Oil be damned, get back under $100

Every time oil breaks the $100 a barrel mark there are teams of analysts willing to make calls like $200 oil, recently one even said (without cracking a grin) $250 oil.

If we debase currencies enough then there is no upper limit on oil prices (think Zimbabwe Dollars for a moment), but how likely is that with the USD? If you think ‘very likely’ then stop reading, if you think dollar hegemony is there to stay at least a little while longer then continue – bearing in mind that every time there is a crisis people run into USD and the world won’t run out of crises any time soon.

This is furthered on the options market where somebody was willing to buy the right but not the obligation to purchase oil at $250 in December. To use their own parlance, I have four words for them ‘out of the money‘.

The last time we went through this cycle was 08′ and in 09’Dated Brent averaged $61.67 per barrel, a decline of 37% – the largest decline (in percentage terms) since 1986. Global oil consumption declined by 1.2 million barrels per day (b/d), or 1.7% [the largest decline since 1982]. In the OECD consumption fell by 4.8% (2 million b/d), a fourth consecutive decline. Outside the OECD, consumption growth slowed to 860,000b/d, or 2.1%, the weakest percentage growth since 2001. China, India and Middle Eastern countries accounted for all of the non-OECD growth.

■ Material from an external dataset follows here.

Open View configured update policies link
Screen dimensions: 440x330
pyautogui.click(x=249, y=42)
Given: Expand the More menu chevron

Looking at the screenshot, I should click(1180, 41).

‘That was a recession!’ I hear you say, well, even now, during the ‘recovery’ demand is dropping.

US oil analysts often look at the PADD’s (petroleum administration defence districts) and this in turn tells us some interesting news. PADD2 stocks of crude oil are at record highs over 100M barrels. PADD3 crude invento-ries are at least 10M barrels over the levels we were at during the same period in 2008. PADD1 stocks are about 2M barrels lower, but the refinery system in the East Coast has been reduced since 2009 and with oil prices so high and margins tight, it’s doubtful that we’ll see any major changes very soon. Overall gasoline stocks are only about 3M barrels higher than 2008, but PADD3 alone is nearly 8M barrels higher in compari-son, so supply is up but demand isn’t, what does that say?

in 2008 US demand for oil was at 20.6m b/d, right now it is closer to 19.2M b/d. Demand for gasoline is at it’s lowest start to the year (8.7M b/d) since 2004 and distillate demand (3.7M) trails only last year by the slightest of margins for the lowest over the past ten years.

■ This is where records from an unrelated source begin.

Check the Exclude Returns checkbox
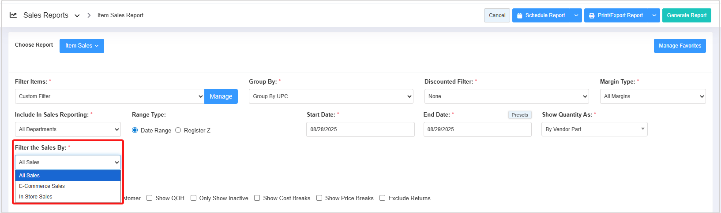This screenshot has height=213, width=721. [x=383, y=198]
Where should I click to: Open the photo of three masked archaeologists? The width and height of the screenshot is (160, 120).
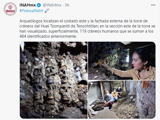pos(122,100)
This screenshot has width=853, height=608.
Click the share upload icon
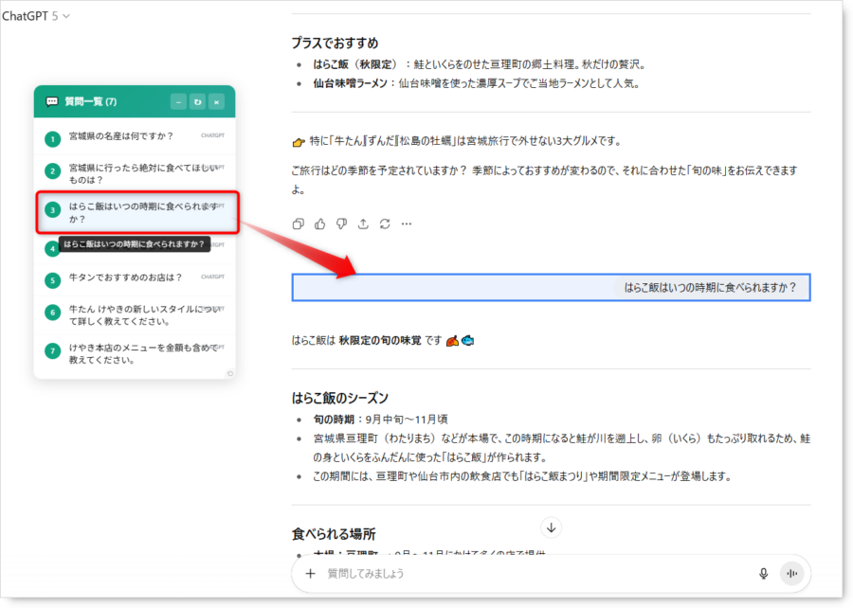tap(363, 224)
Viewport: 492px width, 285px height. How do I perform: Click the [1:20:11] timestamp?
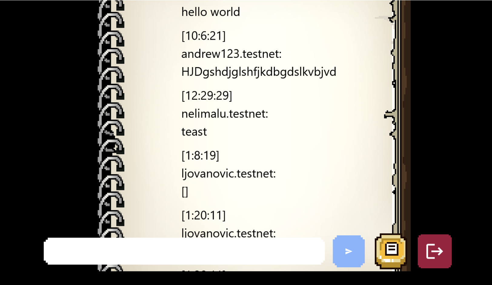coord(204,215)
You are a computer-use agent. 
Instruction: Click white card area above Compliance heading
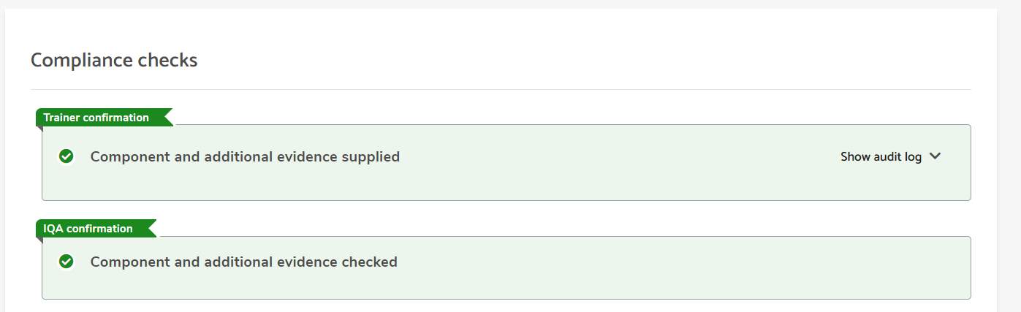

While the idea of ligt sweet getting rarer is fair, but calls for wild oil prices disregards demand.
Global production is c. 85m barrels a day, global demand on the other hand is actually not rising (faster than production capacity). ‘Sweet crude’ incidentally, got its name from the taste, ‘Sweet Jesus’ on the other hand got its name (in my family anyway) from the impact my behaviour growing up had on my parents.

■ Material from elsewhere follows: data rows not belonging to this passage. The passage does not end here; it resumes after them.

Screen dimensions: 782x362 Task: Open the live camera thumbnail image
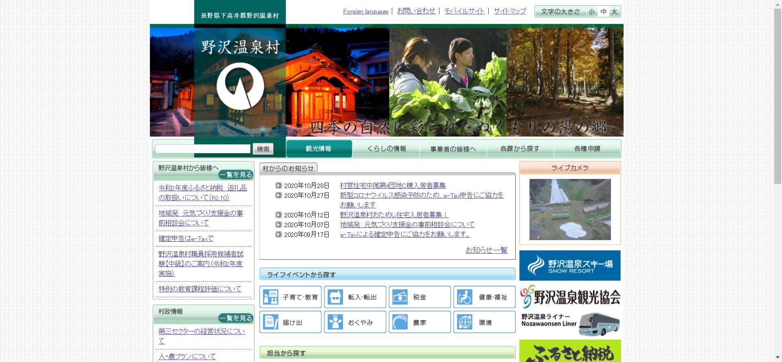(570, 209)
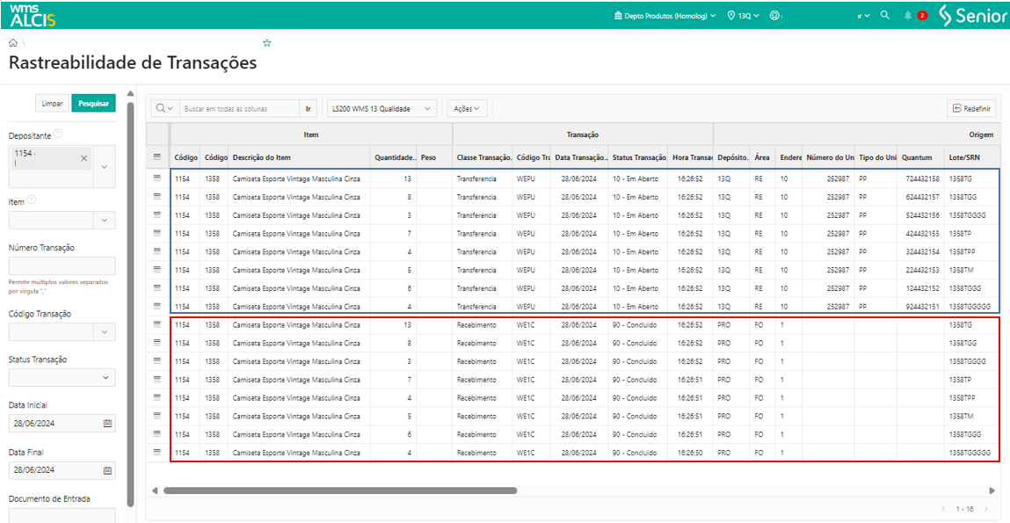Favorite this page with the star icon
This screenshot has width=1010, height=523.
click(267, 42)
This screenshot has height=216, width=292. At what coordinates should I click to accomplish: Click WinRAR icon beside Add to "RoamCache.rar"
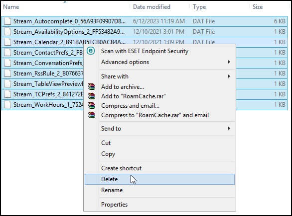click(x=91, y=96)
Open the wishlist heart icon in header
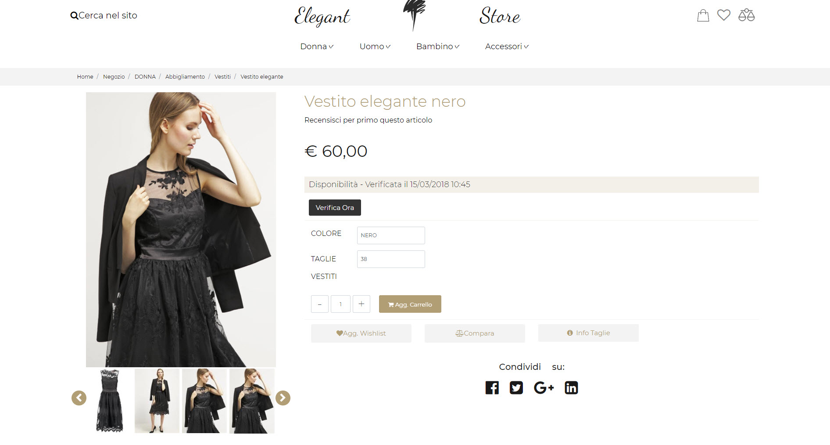Screen dimensions: 830x445 click(x=724, y=15)
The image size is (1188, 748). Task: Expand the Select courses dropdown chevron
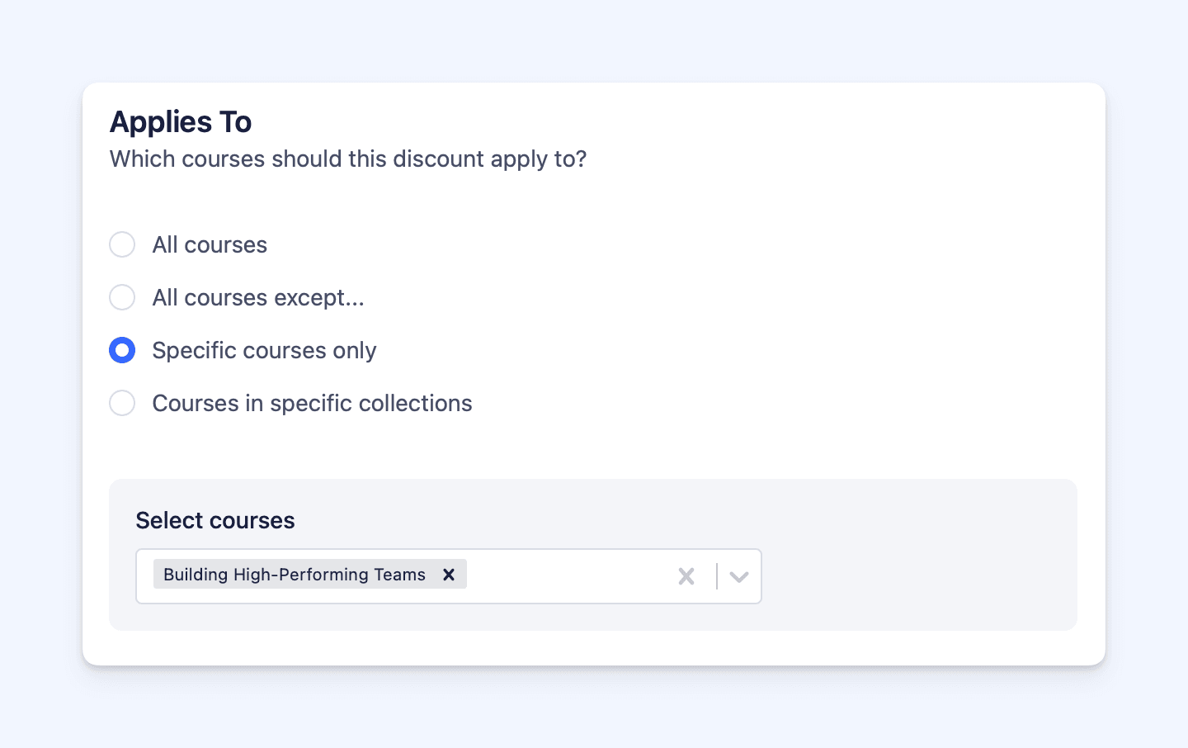click(739, 576)
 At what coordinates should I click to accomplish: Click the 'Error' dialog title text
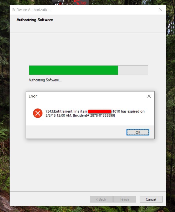coord(33,96)
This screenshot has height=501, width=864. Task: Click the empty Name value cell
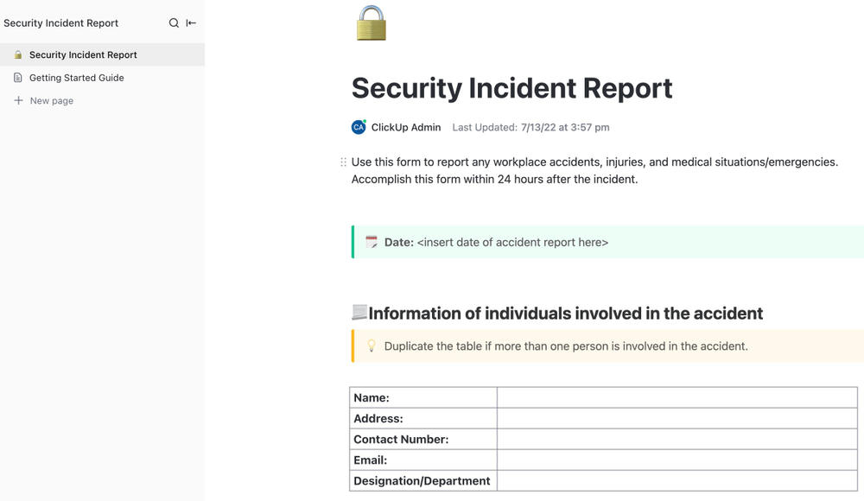point(677,397)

Back on topic: all eyes are on Asia, currently China is the second largest consumer of oil (8.2M b/d). Their economy is also the second largest (GDP 9.8T). Their growth rate has been consistently over 10% the past few years and they managed to skate around the global recession for the most part.

Despite all of the horrible things we have heard about Japan being in a decade (or longer) slump, they still hold the number three position among countries GDP (4.3T). They are also still a strong third in oil consumption (4.3M b/d), well ahead of India at 2.9M.

China is Japan’s biggest trading partner, accounting for nearly 20% of imports and exports of their GDP. Have to start to think as one starts to stumble, the other will follow. This will have a big impact on the oil markets. Despite everyone’s fear about the Middle East, that oil is how those economies survive. Oil will continue to be sold. The bigger issue is when you crip-ple the economies of the #2 and #3 oil importers, who’s left to buy the oil?

Let us harken back to that ‘containable’ sub-prime crisis, in this interconnected world, nobody gets to rise while their neighbours fall and for that reason I think there will be a crisis in Asia outside of Japan and that oil won’t be long returning to below $100 for another few years.